絶えず変化する土中の水の動きを読み取るとなると、それは誰にでもできることではなく、現代の画一化された大規模な土木手法では対応できなくなるからです。
もちろん、平野での田んぼの営みには溜池と用水路による田園への水の供給は古くから行われてきましたが、それは現代の用水路の作り方や視点とは全く異なるもので、このこともまた後の項で見ていきたいと思います。
土地の区画は機械作業の効率を重視し、均一で直線上の形となります。小川も道も、長方形の田んぼ区画に応じて直線状に整形されます。
川の形を無理やり直線状に変えてしまえば、河岸は安定せずに崩れるため、コンクリートや鋼板などによる護岸の抑えが必要になります。
川岸が遮蔽物で押さえつけられると、田んぼの余剰水は土中を介して川へ抜けず、滞水しやすくなります。
そしてそのことが山と一体となって続く伏流水の動きも停滞させて、徐々に山は荒れていきます。そうなると水の健全な湧き出しは減少して、その後の田んぼはますます用水の引き入れに頼らざるを得なくなっていくのです。

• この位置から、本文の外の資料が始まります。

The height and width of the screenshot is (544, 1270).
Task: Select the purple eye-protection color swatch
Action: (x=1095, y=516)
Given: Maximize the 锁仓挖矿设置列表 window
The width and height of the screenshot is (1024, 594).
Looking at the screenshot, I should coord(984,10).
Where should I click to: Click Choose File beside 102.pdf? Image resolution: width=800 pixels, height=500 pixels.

棚田のお米、谷津田(両側を山に挟まれた谷筋に連続する田んぼ)のお米は昔からうまいと知られます。
また、水の良いところはお米もうまく、まさに水の力がお米を育ててきたと言えるでしょう。そして、湧水には周辺の山々由来のミネラル等も豊富に含まれて、そして水は地上部だけでなく健全な土中を通過することでその都度、濾過・活性化が繰り返されます。

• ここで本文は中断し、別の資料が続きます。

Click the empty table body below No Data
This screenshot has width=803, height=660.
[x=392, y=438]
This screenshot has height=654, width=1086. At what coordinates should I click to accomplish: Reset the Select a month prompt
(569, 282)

その土中の環境を乱さぬ土地への向き合い方が、代々悠久の田んぼの営みを持続させてきたのでしょう。
戦後の圃場整備によって土中を介した水と空気の動きが一変すると、そこから里山の荒廃も始まり、同時に田んぼの土中環境も大きく変わっていきます。
圃場整備によって実際に何が変わるのでしょうか。
10年程前のこと、千葉県いすみ市にて、自然栽培にてお米を作っていた農家さんの谷津田にも、ついに圃場整備が入りました。
圃場整備前までは無施肥で反当り6~7俵の収量が持続していたのですが、圃場整備後、反当り2俵と、収量は3分の一にまで激減したと言います。

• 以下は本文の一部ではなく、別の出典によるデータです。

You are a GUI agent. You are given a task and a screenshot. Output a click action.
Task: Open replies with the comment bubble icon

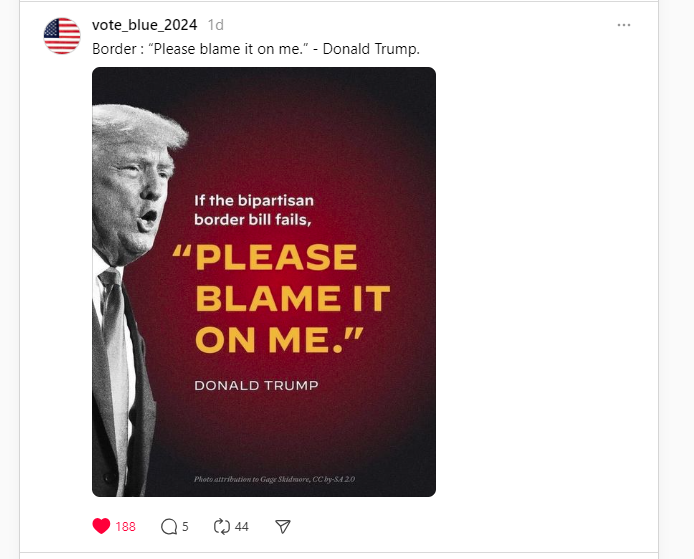169,526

その後、農業指導者のアドバイスでヨウリン等の化学肥料を入れることでようやく収量が回復したと聞きました。
つまりは、それまでこの土地における代々の収穫を継続していた田んぼが、圃場整備によって、自然の恵みのままに収穫を持続させることのできない田んぼとなったのです。
戦後、土地環境に関係なく画一的に行われる圃場整備、それに伴う水路の改修は、土地環境の循環を少なからず壊してしまうことが、こうしたことからも分かります。
戦後の食糧難からの復興のためには、その時代の選択は決して間違いとは言えず、必要だったことでしょう。
なおかつ、同時に入ってきた農薬と化成肥料、農業機械によって、それまで以上の収量を簡単にあげていったのですから、それまで2000年以上の蓄積を持つ伝統的な方法と視点は捨て去られ、考える暇もなく、短期間に塗り替わっていったのは当然のことでしょう。
ところが今、土地の風土環境、土中環境の健康を顧みずに行ってきた、自然に対する現代の向き合い方が、自然環境に対して深い矛盾をはらんでいることに多くの人が気づき始めております。
今だからこそ、われわれはかつての矛盾のない先人の営み、その意味を学びなおす必要があるのです。
里山と田んぼの風景、それは豊かな大地の記憶を呼び起こすようです。
田んぼの向こうの山あいの、絶えない水に感謝し、山々に感謝し、そして先祖に感謝する。その中で温かな社会、豊かな実りと共に2000年以上の国土環境を守ってきた一端に、伝統的な田んぼの営みがありました。
そしてその中に、我々が目指すべき持続可能な未来のために、取り戻さねばならない視点と技が無数に散りばめられているのです。